#### Records provided
===============

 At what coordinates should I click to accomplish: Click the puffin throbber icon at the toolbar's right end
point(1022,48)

===============

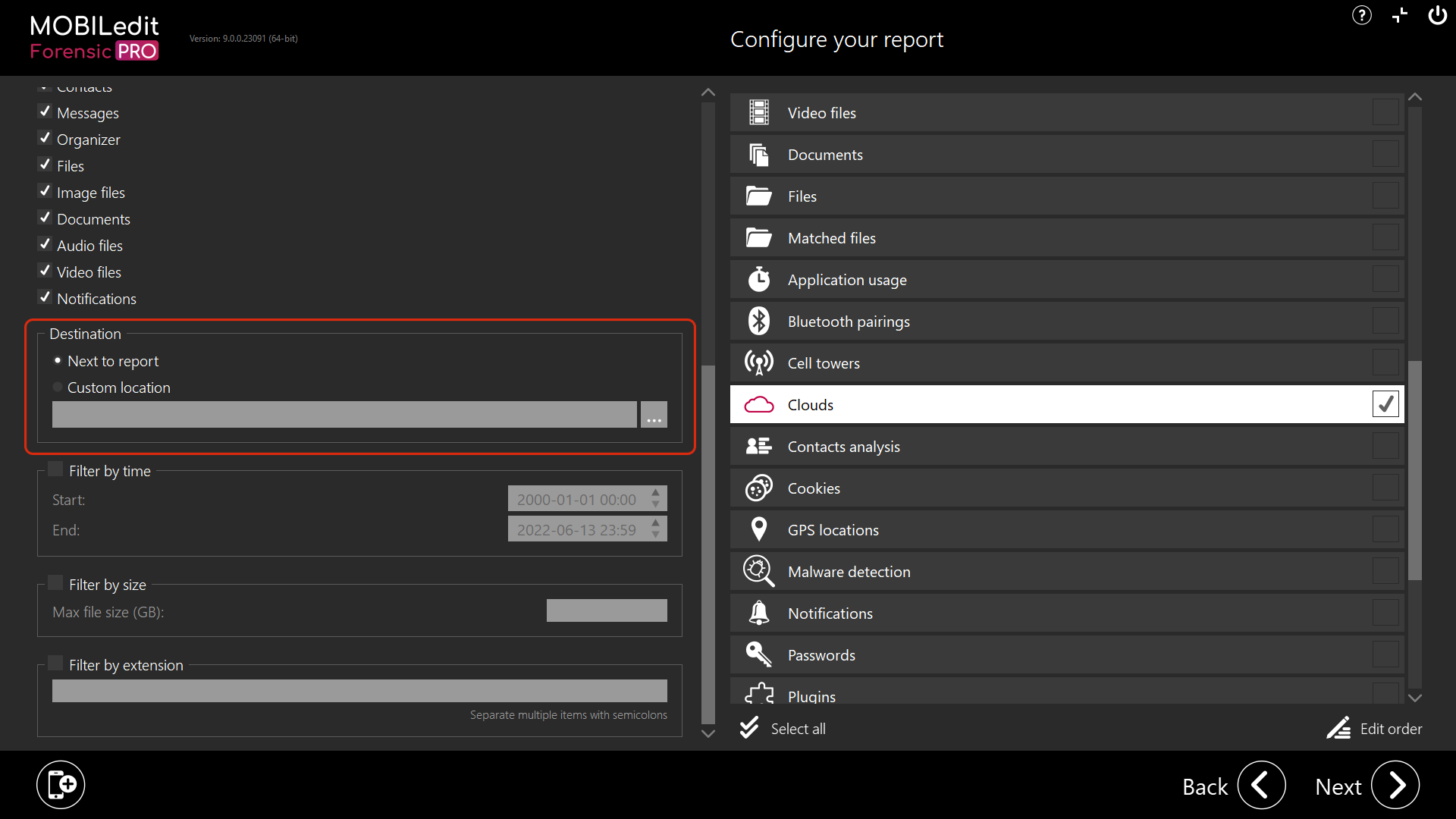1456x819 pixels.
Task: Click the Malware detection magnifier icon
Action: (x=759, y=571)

===============

Write out the records again, starting at the line that contains "At what coordinates" and ending at the line that contains "point(1022,48)", with "throbber" swapped for "spinner" and nothing else altered.

#### Solution
 At what coordinates should I click to accomplish: Click the puffin spinner icon at the toolbar's right end
point(1022,48)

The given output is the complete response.